Het is niet zo dat jouw lichaam 40 gram eiwit niet zou kunnen verwerken. Dit hangt weer af van de hoeveelheid eiwit die jouw lichaam totaal over een langere periode (dag) tot zijn beschikking heeft. Vooral de maaltijd na het trainen, of de maaltijd voor het slapen gaan zijn cruciaal om spierafbraak in de nacht te voorkomen. Dit geldt zowel voor duursporters als voor krachtsporters, bewees Gibala in 2007. Ook als je gewicht wilt verliezen is het eten van een eiwitrijke snack na het sporten – en speciaal voor het slapen gaan – belangrijk. Een goede timing van eiwitten in jouw voeding, voorkomt dat je spieren worden afgebroken in het geval van gewichtsverlies, blijkt uit onderzoek van Mettler.
Eiwitinname na het sporten
Wat is dan de beste herstelsnack?

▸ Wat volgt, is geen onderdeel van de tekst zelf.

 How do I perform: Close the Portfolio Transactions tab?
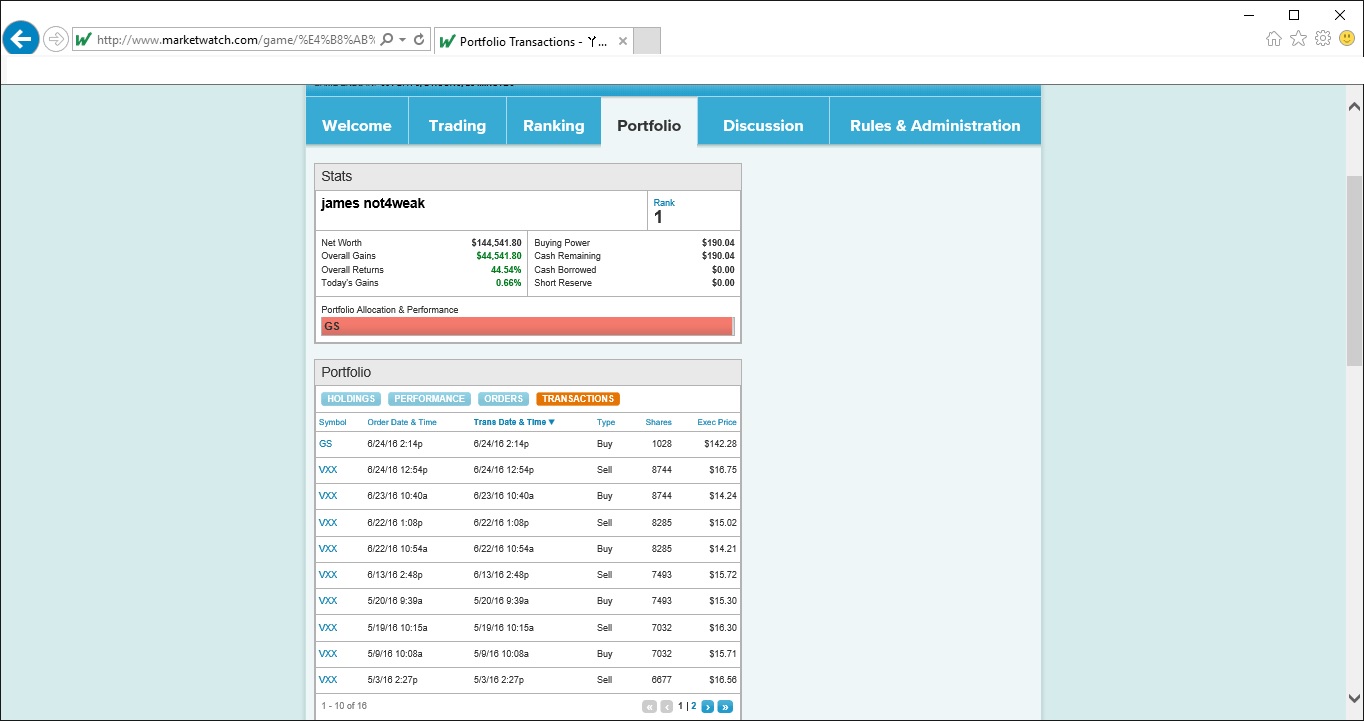coord(622,41)
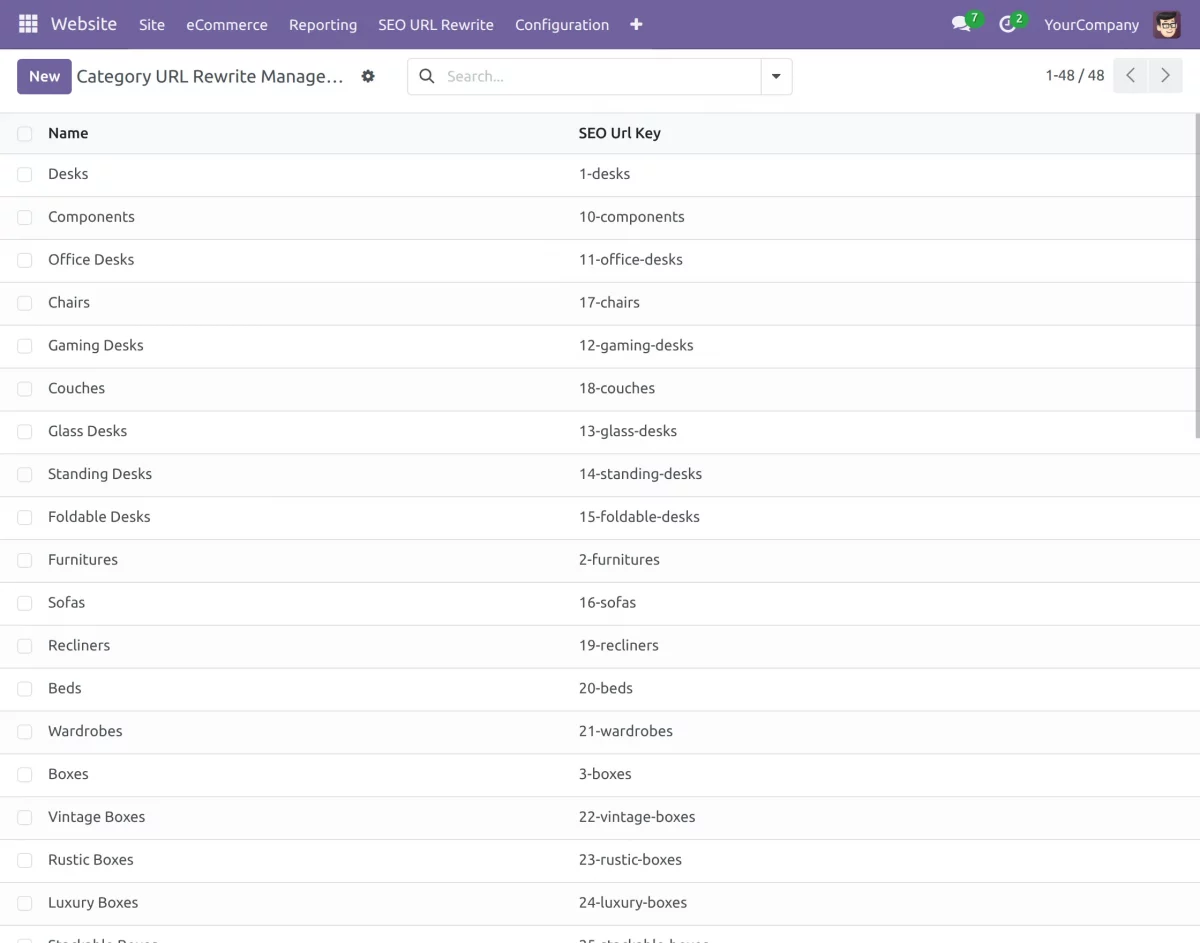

Afhankelijk van het moment is dit een maaltijd of snack met 20-25 gram eiwitten voor een gemiddeld persoon. Onderzoek van Lindsay laat zien dat mensen met een aanzienlijke hogere spiermassa – zoals bodybuilders – of een juist lagere – zoals turnsters – met meer of minder kunnen volstaan. Eiwitten uit zuivel (whey) worden relatief snel opgenomen door het lichaam en kunnen dus het snelste herstel geven als je ze geïsoleerd inneemt, is te lezen in onderzoek van Koopman. Vandaar dat veel moderne sportscholen niet alleen gevuld zijn met sporters en apparaten, maar ook met bussen eiwitshakes.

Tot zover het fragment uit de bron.